= Tristan the Younger =

Fictional character in Arthurian romances

Tristan the Younger (Spanish: Tristán el Joven; Italian: Tristano il giovane) is a character in both the 1534 Spanish edition (Don Tristan de Leonis y Don Tristan el Joven), and the translated 1555 Italian edition, of the romance of the Two Tristans. The second part of both editions is the story of Tristan the Younger.

In the narrative of the aforementioned books, he was the son of Tristan and he was King of Leonis or Liones, both of which are in fact used in particular as names for Lyonesse. According to the late Italian Arthurian romance I Due Tristani, he is the son of Tristan and Isolde and succeeds King Mark on the throne of Cornwall.

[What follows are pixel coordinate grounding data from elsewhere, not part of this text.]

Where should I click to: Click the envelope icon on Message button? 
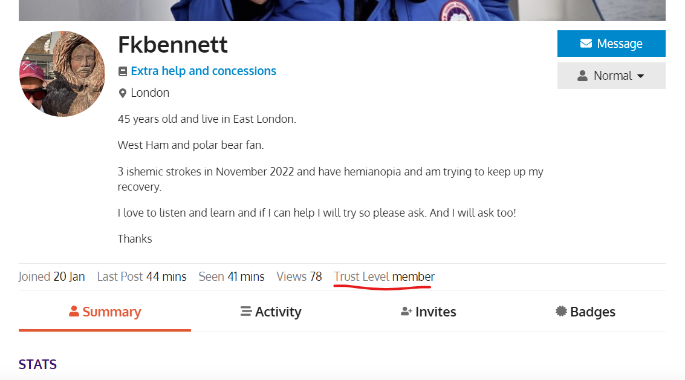pos(585,44)
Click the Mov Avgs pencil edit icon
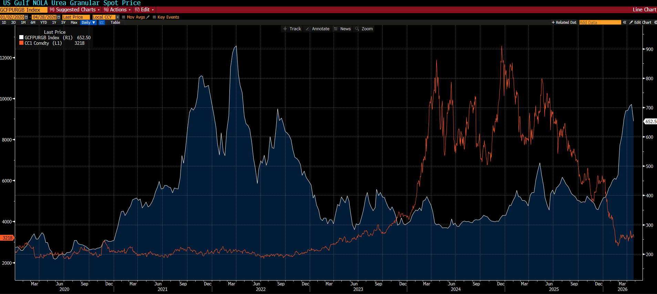The image size is (657, 294). click(148, 17)
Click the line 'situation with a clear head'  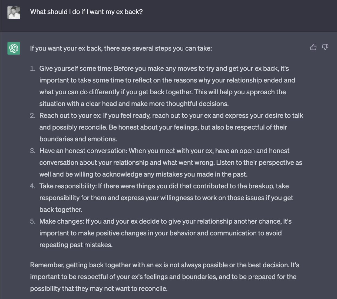pos(134,104)
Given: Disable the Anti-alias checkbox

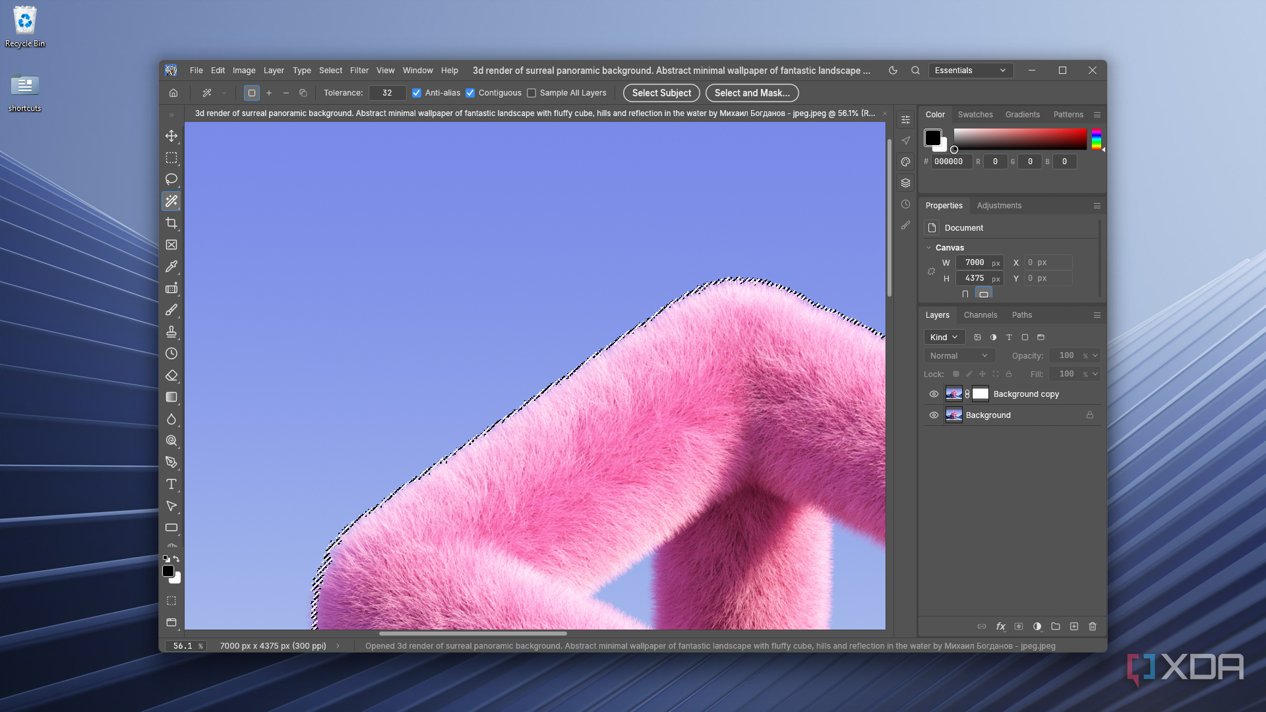Looking at the screenshot, I should [417, 93].
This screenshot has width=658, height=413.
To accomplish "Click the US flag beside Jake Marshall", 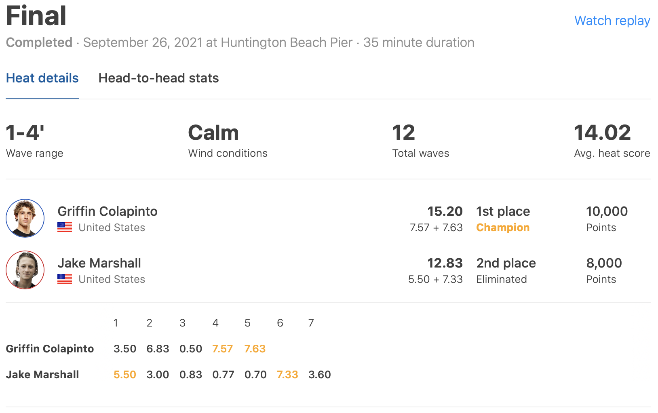I will 65,279.
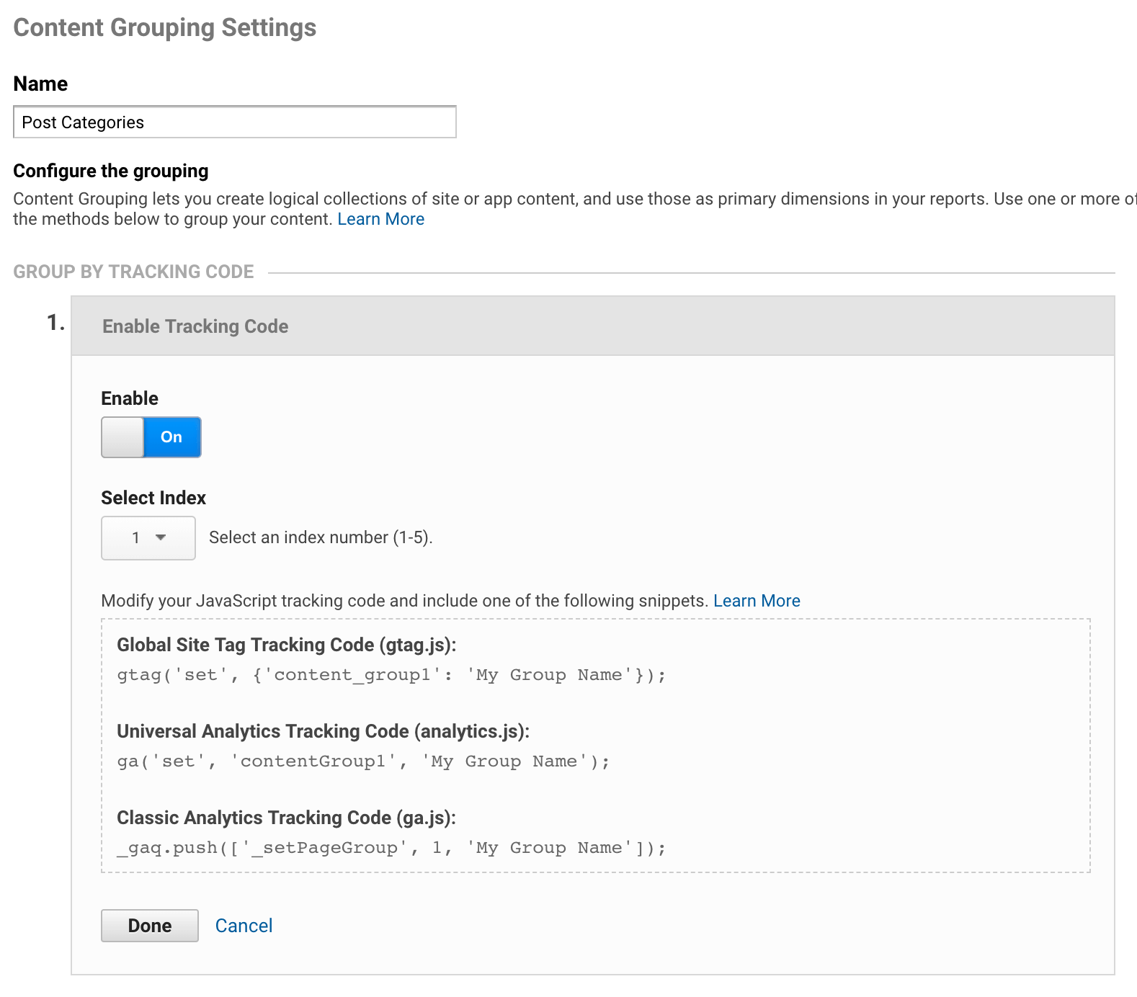Click inside the Name input field

pyautogui.click(x=235, y=122)
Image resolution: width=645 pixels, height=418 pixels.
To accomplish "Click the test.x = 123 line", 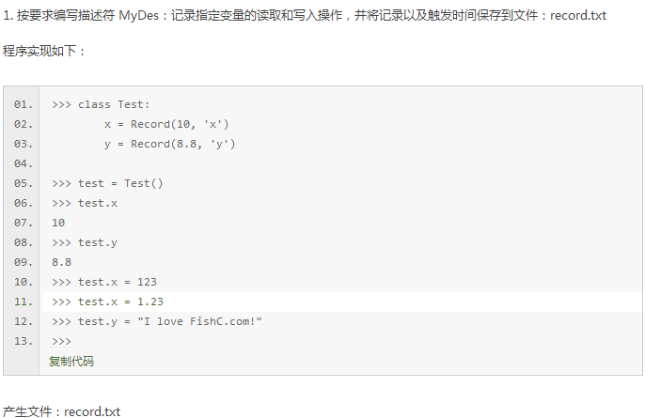I will (x=104, y=282).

He married Maria, the Infanta of Castille. He is a miles christianus.

According to Bruce, the second part of the 1534 Spanish edition is the invention of a new Spanish author, and is not included in the book from which the first part of the 1534 Spanish edition is derived. Gardner said that the second part of the Due Tristani is the invention of the Spanish author of the 1534 Spanish edition.

The catalogue of Bernard Quaritch said that the second part of Due Tristani recounts the adventures of Ysaïe le Triste (from the 1522 French book of that name) under the name "Don Tristano il giovane". However, Entwistle said that Ysaïe le Triste had no effect on the body of Spanish literature relating to Tristan.